* YOUR TASK
Copy the records from the line with "Locate an element on the screen. The" to the line with "forecast-card: 2/9/2022 Temp: 50", replacing "screenshot" with "image" and leaving everything else unchanged. Give only those lines, without the pictures.

* LISTED RECORDS
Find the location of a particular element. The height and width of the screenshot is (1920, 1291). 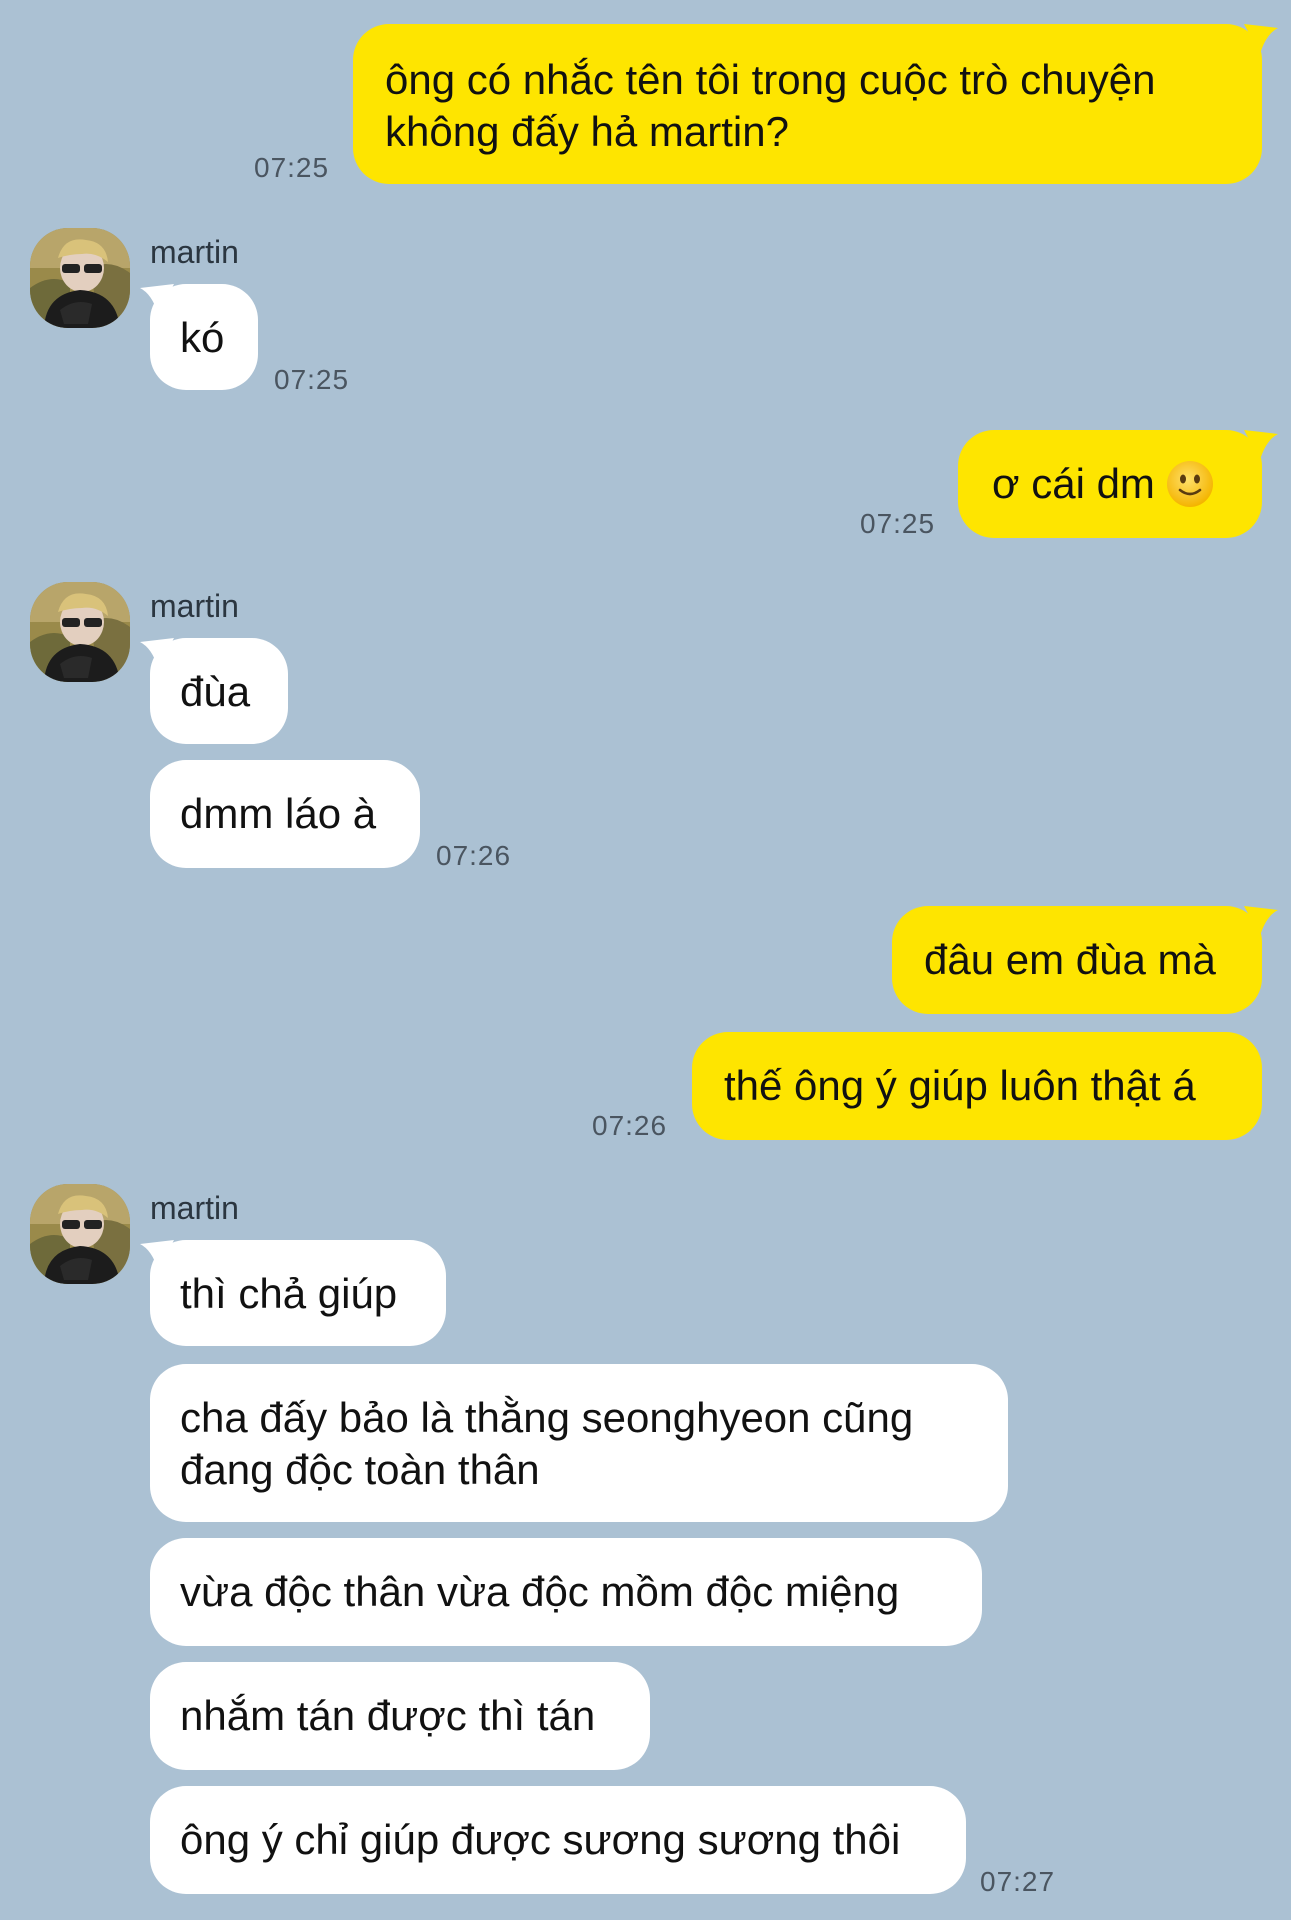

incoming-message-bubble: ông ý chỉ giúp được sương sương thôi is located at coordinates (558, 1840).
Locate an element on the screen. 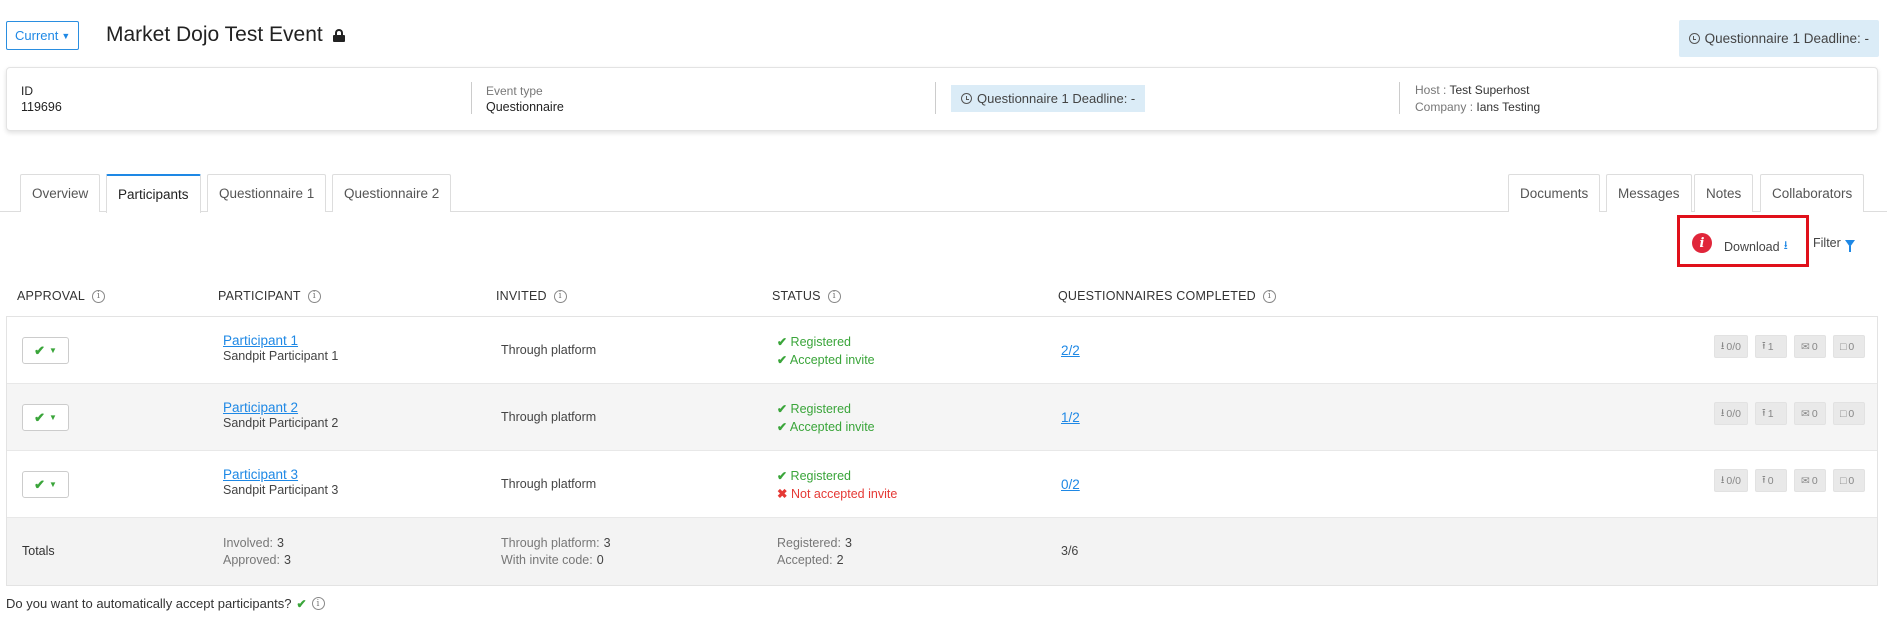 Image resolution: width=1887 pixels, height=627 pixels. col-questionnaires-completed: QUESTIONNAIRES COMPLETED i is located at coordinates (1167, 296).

--

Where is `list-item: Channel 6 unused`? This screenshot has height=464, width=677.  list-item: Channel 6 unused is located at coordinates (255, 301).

---

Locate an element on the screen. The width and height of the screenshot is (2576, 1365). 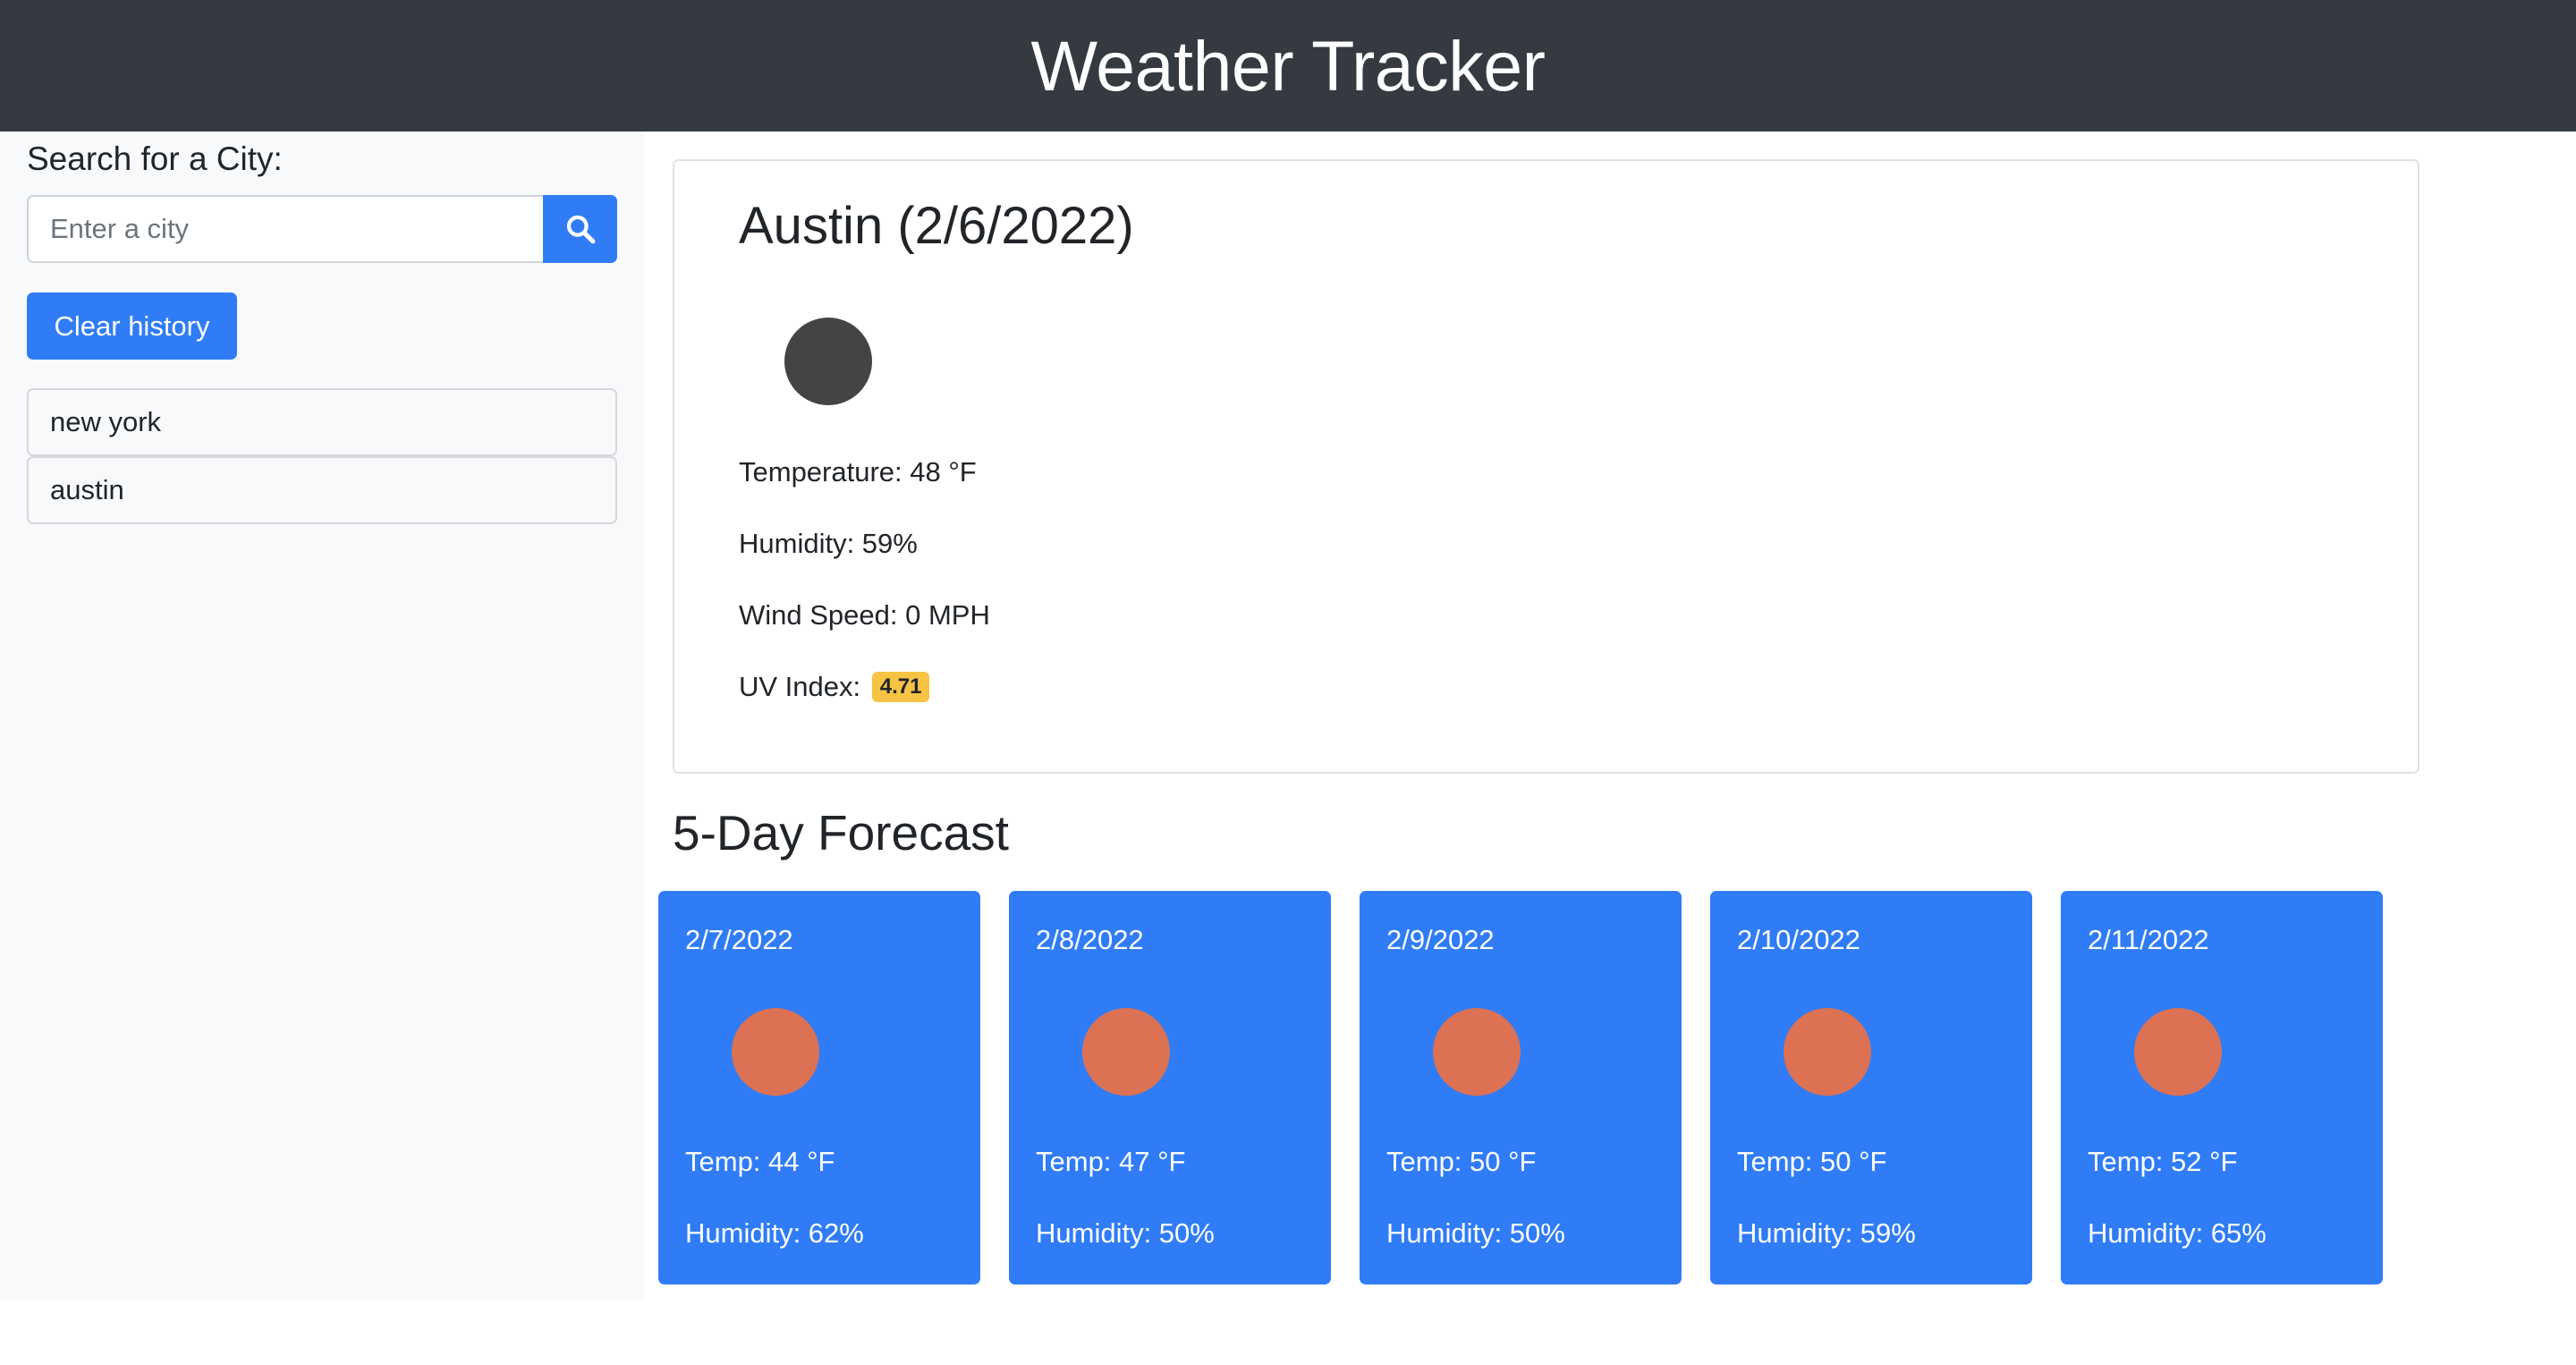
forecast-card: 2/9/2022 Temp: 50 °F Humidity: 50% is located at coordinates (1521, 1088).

* ANSWER SPACE
Locate an element on the screen. The width and height of the image is (2576, 1365). 
forecast-card: 2/9/2022 Temp: 50 °F Humidity: 50% is located at coordinates (1521, 1088).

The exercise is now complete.